Designing the future through e-learning
E-learning once meant putting programme content online and leaving students to access it, but online learning has since become a lot more dynamic according to researchers from the University of Southern Queensland (USQ) who visited CPIT to run a two-day Course Design Intensive (CDI) workshop this week.
Dr Sara Hammer and Dr Megan Kek from USQ’s Learning and Teaching Support use an approach that engages students and develops their practical skills while they learn online.
“Our philosophy is that putting content online doesn’t make students learn. You have to engage them,” Dr Kek said.

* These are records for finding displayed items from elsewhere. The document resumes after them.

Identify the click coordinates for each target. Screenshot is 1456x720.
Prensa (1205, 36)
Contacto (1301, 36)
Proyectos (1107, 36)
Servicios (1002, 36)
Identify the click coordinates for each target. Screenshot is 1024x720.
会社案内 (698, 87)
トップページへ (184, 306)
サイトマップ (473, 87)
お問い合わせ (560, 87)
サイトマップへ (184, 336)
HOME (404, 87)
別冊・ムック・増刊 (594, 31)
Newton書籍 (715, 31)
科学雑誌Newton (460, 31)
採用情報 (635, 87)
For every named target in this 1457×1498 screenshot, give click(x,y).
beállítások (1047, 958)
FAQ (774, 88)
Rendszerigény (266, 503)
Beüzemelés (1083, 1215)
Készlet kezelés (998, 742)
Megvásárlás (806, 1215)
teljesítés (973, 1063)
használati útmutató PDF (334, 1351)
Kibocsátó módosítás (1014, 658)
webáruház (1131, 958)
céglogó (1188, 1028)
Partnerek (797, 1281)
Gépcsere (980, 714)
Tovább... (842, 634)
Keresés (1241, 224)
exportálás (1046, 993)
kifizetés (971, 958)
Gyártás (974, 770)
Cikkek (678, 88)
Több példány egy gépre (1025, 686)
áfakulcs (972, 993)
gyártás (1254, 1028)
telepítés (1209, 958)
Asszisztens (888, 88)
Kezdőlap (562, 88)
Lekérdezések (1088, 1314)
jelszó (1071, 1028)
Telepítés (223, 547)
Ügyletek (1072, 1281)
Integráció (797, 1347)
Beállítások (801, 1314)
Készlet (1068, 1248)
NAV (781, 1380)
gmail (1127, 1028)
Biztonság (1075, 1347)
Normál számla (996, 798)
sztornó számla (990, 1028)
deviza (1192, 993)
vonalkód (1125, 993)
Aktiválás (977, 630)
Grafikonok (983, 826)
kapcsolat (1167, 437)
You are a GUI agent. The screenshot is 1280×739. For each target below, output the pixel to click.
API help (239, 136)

Their approach is also cross disciplinary, which means that the programme designers are supported by educational designers and learning management system people such as librarians, careers advisors and so on. At CPIT the new online delivery will initially focus on a programme from the Commerce Faculty. Tutors from the programme came away from the intensive two-day workshop with new plans for implementing 2012 online programme delivery options and specific online activities.
CPIT Academic Director Dr Shirley Wilson said the new approach suited CPIT. “USQ is one of our international benchmarking partners for academic quality and we are very grateful to USQ’s Learning and Teaching Support for presenting this workshop for us. This design for learning approach is aligned to CPIT’s objectives of being learner-focused, collaborative and using learning technologies.
“The CDI approach allows rapid course development and contextualisation for future learner groups, which makes us more nimble and flexible so we can respond to market needs, including the demands of the recovery of Christchurch,” she said.
Dr Hammer and Dr Kek were inspired by the work of e-learning expert Gilly Salmon, who joined USQ earlier this year, from the University of Leicester, as Professor of E-learning & Learning Technologies. Adapting and sharing their knowledge of the new approach with CPIT staff was proving rewarding, they said.
E-learning approaches and technologies continue to evolve globally and continue to grow in popularity, providing greater flexibility for distance learning and meaningful options for mainstream learning.